I have just heard the verdict of the jury in the De Menezes inquest. This is how the Guardian reports it
The jury at the inquest into the death of Jean Charles de Menezes today rejected Scotland Yard's claim that he was lawfully killed as part of an anti-terrorism operation.

Banned by the coroner, Sir Michael Wright, from returning a verdict of unlawful killing, the five men and five women returned an open verdict – the most critical that was available to them.
Not much of a surprise, then, given the coroner's instruction. I wonder what other instructions the jury was given. It looks at first glance as though the jury have returned the most critical verdict available to them
In a series of answers to a list of crucial questions, they dismissed the testimony of the senior firearms officer who shot De Menezes, suggesting they did not believe that he was acting in self defence.
But I think the jury were perhaps unfairly - and perhaps illegally - directed. Many years ago, I attended most of the inquest into the 'Friendly Fire' deaths of nine British soldiers killed by US airmen, during the First Gulf War. Here is what I blogged subsequently
After the Gulf War, the inquest on nine British soldiers killed in the notorious friendly fire incident returned a verdict of ‘Unlawful Killing’. Under normal circumstances, such a verdict would result in a criminal prosecution. The report on such a prosecution seems to have escaped me.

Geoffrey Robertson, appearing on behalf of the bereaved families, showed that the procedures used for confirming target references, even given the technology available at the time were a total mess. In a ‘normal’, e.g. commercial, environment, the officers responsible for such a mess would be out on their ears…

…At the inquest, the MoD claimed that it was important to maintain secrecy about procedures. This was to prevent interference by the enemy in the target identification process. So it was all right to use sloppy procedures which, besides making target finding open to human error, was quite likely to lead to tragedy….

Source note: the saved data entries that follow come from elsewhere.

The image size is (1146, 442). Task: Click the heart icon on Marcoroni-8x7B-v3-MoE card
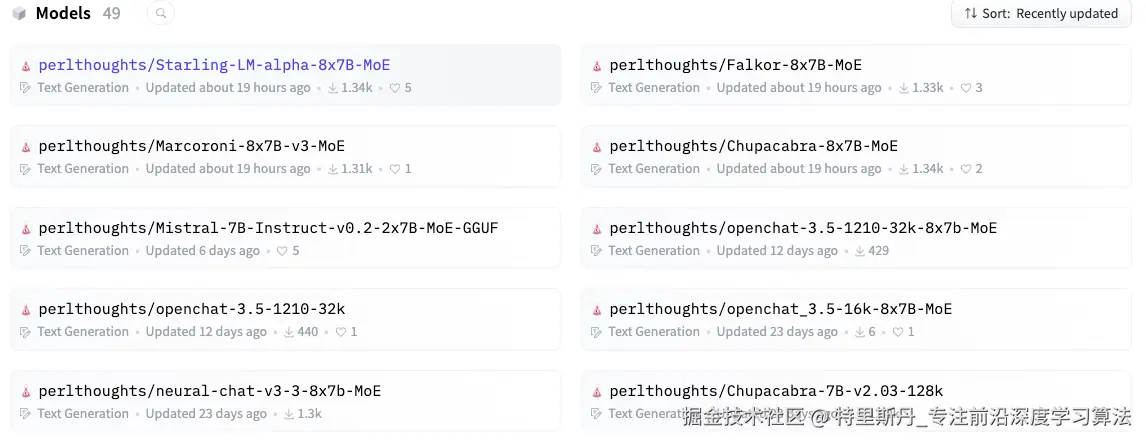[395, 169]
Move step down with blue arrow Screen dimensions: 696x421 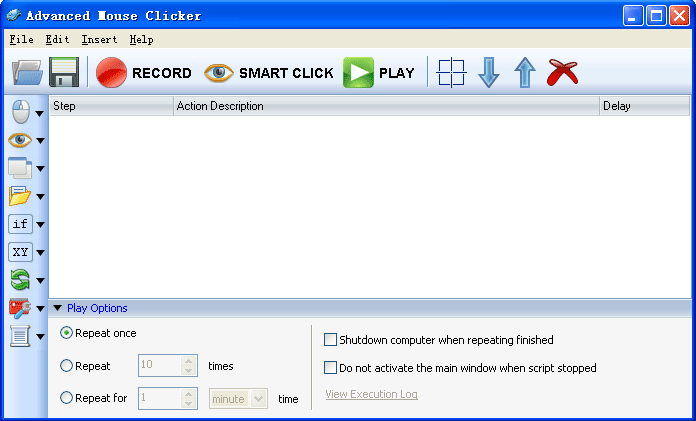click(x=489, y=73)
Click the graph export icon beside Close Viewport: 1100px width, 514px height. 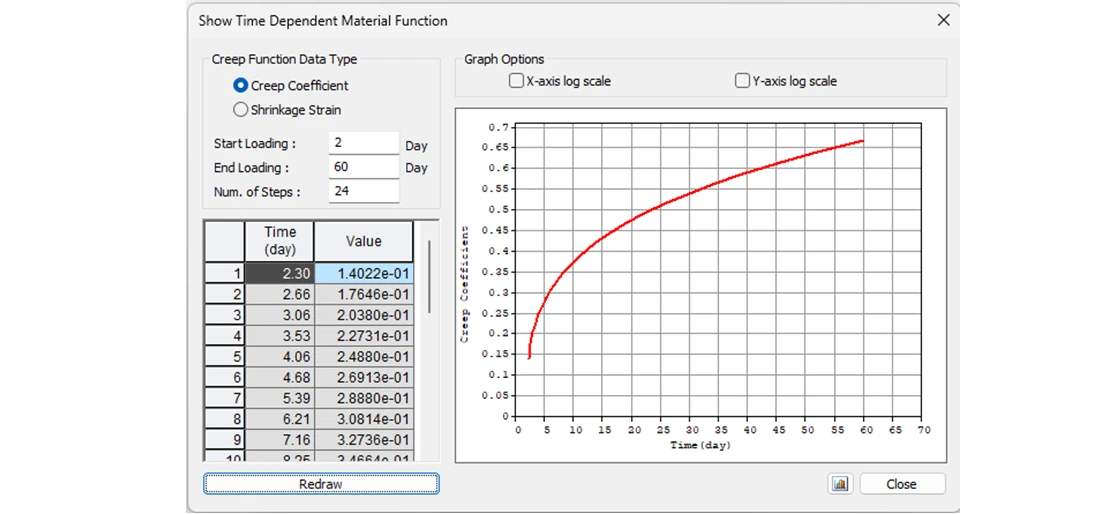coord(839,484)

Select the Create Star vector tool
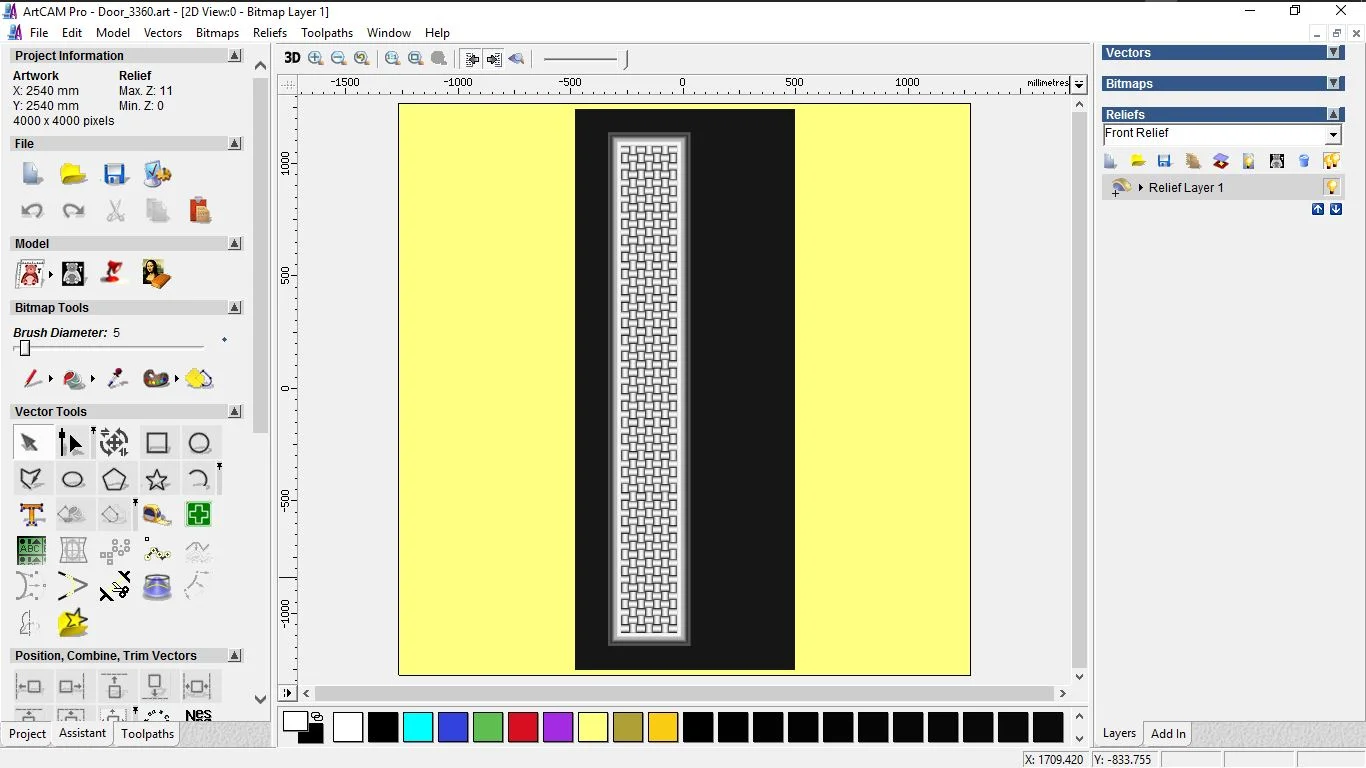click(x=157, y=480)
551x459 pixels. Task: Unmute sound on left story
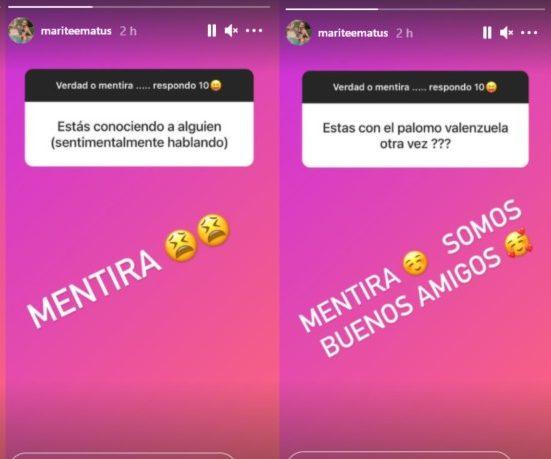pyautogui.click(x=231, y=31)
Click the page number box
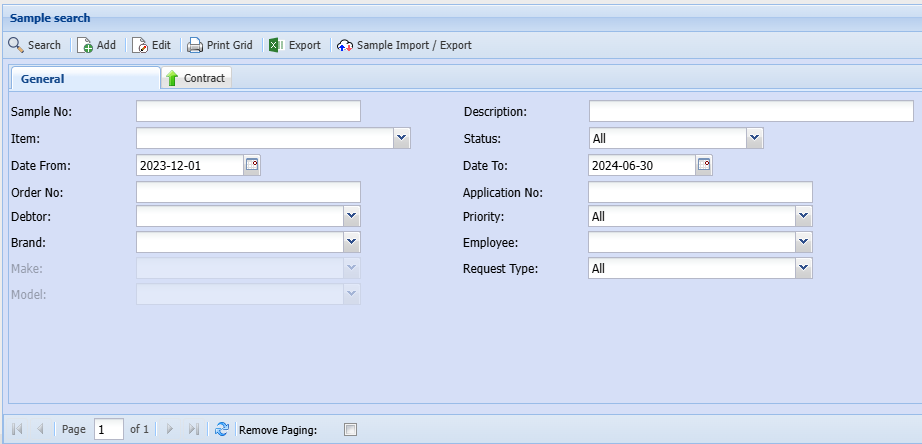 click(x=108, y=429)
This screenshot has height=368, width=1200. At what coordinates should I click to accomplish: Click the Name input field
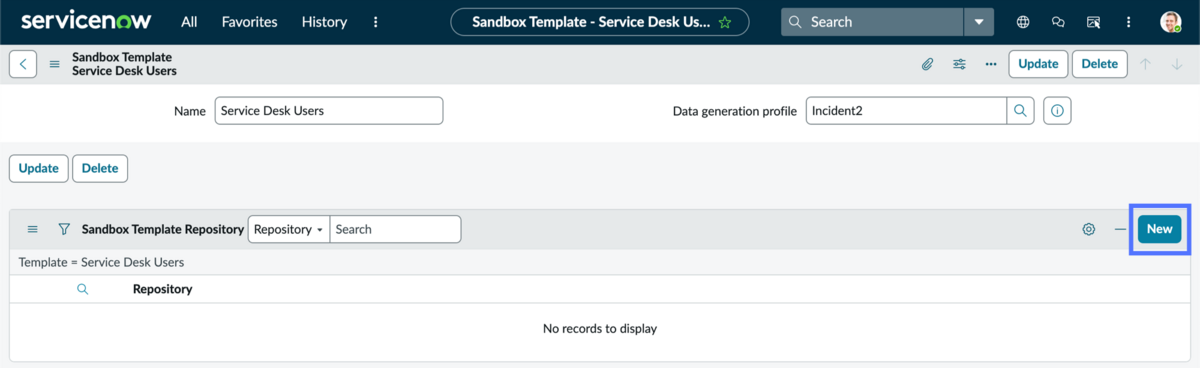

…The coroner was generally scathing about the Ministry of Defence’s conduct in the matter.
There was a lot of discussion at the time as to what verdicts were available to the jury; these included 'Unlawful killing, 'An open verdict', 'Accidental death', and 'Lawful killing'. However, it was generally agreed - with the jury being instructed accordingly - that they were completely unfettered and could have devised their own verdict, using their own wording, had they so desired.

When I compare the two situations, it would appear that there was even more culpability in the case of De Menezes than with the 'Friendly Fire' incident: both involved mistakes amounting to more than criminal negligence.

While an open verdict is clearly – and rightly – implicitly critical of members of the Metropolitan Police, it does not carry the force of 'Unlawful killing'.

During the 'Friendly Fire' inquest, Geoffrey Robertson several times blatantly disregarded instructions from the coroner. Perhaps you have to be an eminent human rights barrister to be able to get away with such disobedience; it would have been a powerful blow for British justice had the de Menezes jury been similarly bold.